To check to see if your project is ineligible to migrate to Optimizely Feature Experimentation due to this scenario:
- Select the Features tab.
- Select one of the features you want to check.
- View the feature's audience rules.
- If you have multiple rules, check if the last rule's traffic allocation is a percentage other than 0 or 100. If it is any number other than 0 or 100, your project is ineligible to upgrade.
- For example, if your rule's traffic allocation is set to 50, your project is ineligible to upgrade.
- Repeat steps 2-3 for all features.
In Optimizely Full Stack Experimentation, the default Everyone rule is always evaluated last and has an adjustable traffic allocation.
Optimizely Feature Experimentation has a similar default rule that is evaluated last, but you only select a variation and do not set the traffic allocation. All remaining traffic is automatically delivered to the selected variation.
Delivering Off variation in Feature Experimentation to all remaining traffic
That difference in behavior means you cannot migrate feature flags in this state while maintaining backward compatibility.
This happens because Optimizely went from N
rules in Full Stack Experimentation to N+1
in Feature Experimentation.
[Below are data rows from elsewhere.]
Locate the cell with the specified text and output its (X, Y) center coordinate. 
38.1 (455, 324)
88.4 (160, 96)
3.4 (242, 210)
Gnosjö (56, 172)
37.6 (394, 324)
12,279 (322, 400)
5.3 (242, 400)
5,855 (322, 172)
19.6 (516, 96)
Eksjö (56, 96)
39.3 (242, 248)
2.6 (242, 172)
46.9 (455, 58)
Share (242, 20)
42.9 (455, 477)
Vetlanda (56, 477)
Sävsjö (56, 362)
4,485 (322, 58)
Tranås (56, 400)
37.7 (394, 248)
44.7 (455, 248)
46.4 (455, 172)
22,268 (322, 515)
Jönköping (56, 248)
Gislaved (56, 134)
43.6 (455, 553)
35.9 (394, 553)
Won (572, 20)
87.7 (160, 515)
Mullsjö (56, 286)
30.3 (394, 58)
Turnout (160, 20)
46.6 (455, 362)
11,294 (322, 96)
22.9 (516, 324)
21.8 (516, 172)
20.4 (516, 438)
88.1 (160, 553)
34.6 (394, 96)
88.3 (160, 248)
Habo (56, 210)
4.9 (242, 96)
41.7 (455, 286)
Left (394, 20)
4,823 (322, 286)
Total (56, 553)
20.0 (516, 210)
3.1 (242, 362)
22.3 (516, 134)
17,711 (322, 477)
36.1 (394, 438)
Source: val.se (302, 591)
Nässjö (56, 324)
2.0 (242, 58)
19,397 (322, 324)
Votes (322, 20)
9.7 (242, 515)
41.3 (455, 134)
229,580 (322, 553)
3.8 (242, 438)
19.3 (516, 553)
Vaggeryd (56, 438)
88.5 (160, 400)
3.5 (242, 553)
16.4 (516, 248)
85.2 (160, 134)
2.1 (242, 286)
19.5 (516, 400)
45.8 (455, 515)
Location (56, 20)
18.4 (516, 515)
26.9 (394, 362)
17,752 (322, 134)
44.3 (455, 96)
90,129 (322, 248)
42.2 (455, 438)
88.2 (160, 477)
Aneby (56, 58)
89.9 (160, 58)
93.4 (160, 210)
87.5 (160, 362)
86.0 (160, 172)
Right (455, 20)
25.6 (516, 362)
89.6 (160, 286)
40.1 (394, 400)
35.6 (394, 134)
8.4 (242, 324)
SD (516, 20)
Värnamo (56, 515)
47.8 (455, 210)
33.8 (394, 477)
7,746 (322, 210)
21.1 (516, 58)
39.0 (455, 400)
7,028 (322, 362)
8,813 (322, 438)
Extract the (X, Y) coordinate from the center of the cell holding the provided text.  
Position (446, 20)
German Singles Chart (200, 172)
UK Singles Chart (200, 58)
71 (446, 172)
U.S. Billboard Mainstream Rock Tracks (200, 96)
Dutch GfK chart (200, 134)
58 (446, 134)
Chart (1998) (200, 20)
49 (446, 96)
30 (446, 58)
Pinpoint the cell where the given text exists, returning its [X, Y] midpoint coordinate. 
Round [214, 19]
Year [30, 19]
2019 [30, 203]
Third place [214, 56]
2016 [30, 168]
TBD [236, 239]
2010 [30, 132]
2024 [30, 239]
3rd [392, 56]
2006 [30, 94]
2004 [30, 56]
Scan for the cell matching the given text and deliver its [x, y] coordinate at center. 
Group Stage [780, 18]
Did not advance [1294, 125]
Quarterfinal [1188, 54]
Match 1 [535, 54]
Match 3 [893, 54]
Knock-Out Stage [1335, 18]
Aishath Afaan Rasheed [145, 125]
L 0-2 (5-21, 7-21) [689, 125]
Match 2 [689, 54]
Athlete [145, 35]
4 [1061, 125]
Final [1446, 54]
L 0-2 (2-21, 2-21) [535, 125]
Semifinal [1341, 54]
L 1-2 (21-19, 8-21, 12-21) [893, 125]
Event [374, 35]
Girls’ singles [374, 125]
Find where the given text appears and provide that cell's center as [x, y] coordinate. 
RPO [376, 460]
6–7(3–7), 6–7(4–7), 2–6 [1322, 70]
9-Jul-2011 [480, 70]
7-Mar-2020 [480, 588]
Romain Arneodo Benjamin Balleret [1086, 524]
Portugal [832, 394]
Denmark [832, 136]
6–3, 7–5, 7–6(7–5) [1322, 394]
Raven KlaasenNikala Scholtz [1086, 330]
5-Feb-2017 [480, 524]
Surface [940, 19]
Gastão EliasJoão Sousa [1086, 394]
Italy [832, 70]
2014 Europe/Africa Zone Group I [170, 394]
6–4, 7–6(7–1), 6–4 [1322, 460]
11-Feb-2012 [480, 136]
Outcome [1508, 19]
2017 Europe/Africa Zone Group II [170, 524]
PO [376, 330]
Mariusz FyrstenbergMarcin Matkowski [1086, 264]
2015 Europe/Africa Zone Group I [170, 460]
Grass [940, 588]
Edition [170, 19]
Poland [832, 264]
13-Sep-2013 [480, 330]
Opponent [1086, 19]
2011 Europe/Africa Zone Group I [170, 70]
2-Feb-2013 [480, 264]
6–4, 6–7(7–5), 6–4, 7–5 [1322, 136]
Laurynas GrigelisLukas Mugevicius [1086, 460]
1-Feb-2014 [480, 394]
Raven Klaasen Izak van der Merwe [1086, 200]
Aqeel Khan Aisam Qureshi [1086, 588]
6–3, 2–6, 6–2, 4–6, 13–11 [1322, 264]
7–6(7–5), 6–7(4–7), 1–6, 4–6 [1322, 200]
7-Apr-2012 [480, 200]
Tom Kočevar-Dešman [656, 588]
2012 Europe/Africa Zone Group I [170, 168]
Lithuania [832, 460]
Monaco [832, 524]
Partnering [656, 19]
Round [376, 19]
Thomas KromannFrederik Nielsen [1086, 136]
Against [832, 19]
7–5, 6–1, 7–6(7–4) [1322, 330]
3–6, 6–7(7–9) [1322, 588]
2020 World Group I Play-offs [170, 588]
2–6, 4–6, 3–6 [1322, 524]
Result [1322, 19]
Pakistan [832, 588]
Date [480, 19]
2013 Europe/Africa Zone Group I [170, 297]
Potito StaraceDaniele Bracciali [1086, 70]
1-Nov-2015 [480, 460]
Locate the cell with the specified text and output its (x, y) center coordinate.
This is currently needed because Feature Experimentation does not let you control the traffic allocation on the last Everyone else rule, so Optimizely cannot always map an Everyone targeted rollout rule to the Everyone else flags rule. Any targeted rollout features with a traffic value besides 0% or 100% for the Everyone rule will confront this issue.
To address this scenario, you can take the following action.
- Set the last rule's Rollout Traffic allocation to 0. After the migration, your feature flag will be set to "off."
- Set the last rule's Rollout Traffic allocation to 100. After the migration, your feature flag will be set to "on."
Experiment has more than 10 whitelisted users
If your current Optimizely Full Stack Experimentation project contains the following scenario, you cannot migrate your project to Optimizely Feature Experimentation unless you remove users from the allowlist to bring the user count to 10 or fewer.
To check to see if your project is ineligible to migrate to Optimizely Feature Experimentation due to this scenario:
- Select the Experiments tab.
- Select one of the experiments you want to check.
- Select Whitelist. View how many User IDs you have whitelisted.
- Repeat steps 2-3 for all experiments in the project.
In Optimizely Feature Experimentation, you are only permitted to allowlist 10 users.
To address this scenario, remove users from the allowlist to bring the user count to 10 or fewer.